Primary adrenal insufficiency results from destruction or dysfunction of the adrenal cortex, with autoimmune disease being the most common cause in many regions. Other causes include infections, hemorrhage, genetic disorders, and infiltration of the adrenal glands. In primary disease, there is deficient cortisol and often deficient aldosterone, leading to fatigue, abdominal pain, weight loss, hyponatremia, hyperkalemia, low blood pressure, and sometimes hyperpigmentation from excess ACTH.
Secondary and tertiary adrenal insufficiency arise from insufficient ACTH production by the pituitary or insufficient corticotropin-releasing hormone from the hypothalamus, or from prolonged exogenous glucocorticoid therapy that suppresses the axis. Aldosterone is usually preserved in these forms, so hyperkalemia is less common.
Common symptoms across forms include fatigue, weakness, nausea, vomiting, weight loss, abdominal pain, dizziness or fainting, and hyponatremia. In primary disease, hyperpigmentation and signs of mineralocorticoid deficiency may be present.
Diagnosis involves morning cortisol measurements, ACTH levels, and a dynamic ACTH stimulation test. Distinguishing primary from secondary disease relies on ACTH level and response to stimulation. Imaging may be used to evaluate structural causes.
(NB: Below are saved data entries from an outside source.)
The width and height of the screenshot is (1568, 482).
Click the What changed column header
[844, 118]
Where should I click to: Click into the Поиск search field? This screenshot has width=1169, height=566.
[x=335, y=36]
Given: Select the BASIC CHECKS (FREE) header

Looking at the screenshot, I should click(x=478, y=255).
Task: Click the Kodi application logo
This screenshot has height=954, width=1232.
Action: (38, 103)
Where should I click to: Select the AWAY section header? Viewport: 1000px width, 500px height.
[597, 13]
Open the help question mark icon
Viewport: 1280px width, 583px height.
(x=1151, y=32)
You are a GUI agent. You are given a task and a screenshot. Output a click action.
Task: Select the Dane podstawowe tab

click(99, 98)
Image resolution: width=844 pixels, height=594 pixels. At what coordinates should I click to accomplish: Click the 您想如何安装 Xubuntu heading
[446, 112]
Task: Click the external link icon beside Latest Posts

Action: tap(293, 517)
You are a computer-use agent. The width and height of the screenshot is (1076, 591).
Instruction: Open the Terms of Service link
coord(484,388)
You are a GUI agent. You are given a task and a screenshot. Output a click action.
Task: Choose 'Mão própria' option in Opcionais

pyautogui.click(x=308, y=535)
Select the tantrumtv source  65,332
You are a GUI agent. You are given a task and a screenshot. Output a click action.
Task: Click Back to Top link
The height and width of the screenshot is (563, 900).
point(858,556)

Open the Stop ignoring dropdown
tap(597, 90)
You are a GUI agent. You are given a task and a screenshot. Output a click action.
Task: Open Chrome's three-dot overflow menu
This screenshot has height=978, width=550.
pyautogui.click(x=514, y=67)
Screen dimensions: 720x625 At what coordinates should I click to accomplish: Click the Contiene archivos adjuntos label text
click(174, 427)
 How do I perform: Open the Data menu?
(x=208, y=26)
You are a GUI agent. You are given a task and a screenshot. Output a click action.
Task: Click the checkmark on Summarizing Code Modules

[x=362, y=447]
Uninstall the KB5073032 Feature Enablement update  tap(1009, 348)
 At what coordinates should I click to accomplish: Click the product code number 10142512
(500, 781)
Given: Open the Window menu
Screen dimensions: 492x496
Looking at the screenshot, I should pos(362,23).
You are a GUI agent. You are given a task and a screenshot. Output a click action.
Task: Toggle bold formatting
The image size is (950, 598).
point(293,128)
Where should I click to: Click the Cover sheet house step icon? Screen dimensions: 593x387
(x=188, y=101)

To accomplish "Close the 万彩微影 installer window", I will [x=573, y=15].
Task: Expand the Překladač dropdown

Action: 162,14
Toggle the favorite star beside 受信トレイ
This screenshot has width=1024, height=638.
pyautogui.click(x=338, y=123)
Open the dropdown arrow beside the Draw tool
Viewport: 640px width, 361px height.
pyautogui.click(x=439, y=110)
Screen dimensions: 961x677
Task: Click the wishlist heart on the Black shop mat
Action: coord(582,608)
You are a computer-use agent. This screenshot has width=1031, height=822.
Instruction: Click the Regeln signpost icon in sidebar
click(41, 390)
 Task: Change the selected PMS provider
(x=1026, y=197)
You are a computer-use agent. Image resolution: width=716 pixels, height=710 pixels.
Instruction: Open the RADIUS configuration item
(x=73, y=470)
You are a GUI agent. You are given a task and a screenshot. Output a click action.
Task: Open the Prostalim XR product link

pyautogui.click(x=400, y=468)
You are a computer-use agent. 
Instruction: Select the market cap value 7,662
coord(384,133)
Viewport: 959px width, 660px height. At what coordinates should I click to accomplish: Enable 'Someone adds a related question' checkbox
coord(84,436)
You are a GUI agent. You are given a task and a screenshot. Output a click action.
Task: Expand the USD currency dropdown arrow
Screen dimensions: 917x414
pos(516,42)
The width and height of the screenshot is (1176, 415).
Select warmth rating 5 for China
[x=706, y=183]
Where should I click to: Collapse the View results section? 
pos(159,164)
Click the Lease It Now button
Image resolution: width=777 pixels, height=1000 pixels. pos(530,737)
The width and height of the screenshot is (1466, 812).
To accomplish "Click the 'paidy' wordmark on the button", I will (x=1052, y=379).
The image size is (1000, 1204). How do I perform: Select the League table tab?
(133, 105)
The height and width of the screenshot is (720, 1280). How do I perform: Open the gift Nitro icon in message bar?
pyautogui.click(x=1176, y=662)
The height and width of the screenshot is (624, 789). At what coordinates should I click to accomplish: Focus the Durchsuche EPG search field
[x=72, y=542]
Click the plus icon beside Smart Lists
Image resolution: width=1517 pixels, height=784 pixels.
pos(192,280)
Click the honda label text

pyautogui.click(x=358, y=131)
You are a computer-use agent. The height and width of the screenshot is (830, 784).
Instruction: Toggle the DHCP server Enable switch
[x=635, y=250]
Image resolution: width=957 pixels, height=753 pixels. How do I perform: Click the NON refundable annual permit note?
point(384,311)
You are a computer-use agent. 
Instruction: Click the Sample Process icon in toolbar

Treatment requires glucocorticoid replacement, typically hydrocortisone, with dose adjustments for stress or illness. In primary adrenal insufficiency, mineralocorticoid replacement (fludrocortisone) is often needed. Patients are educated about stress dosing and emergency injections for crisis situations. Acute adrenal crisis is a medical emergency requiring immediate hydrocortisone, intravenous fluids, and relentless monitoring. With appropriate therapy, most individuals can lead normal lives.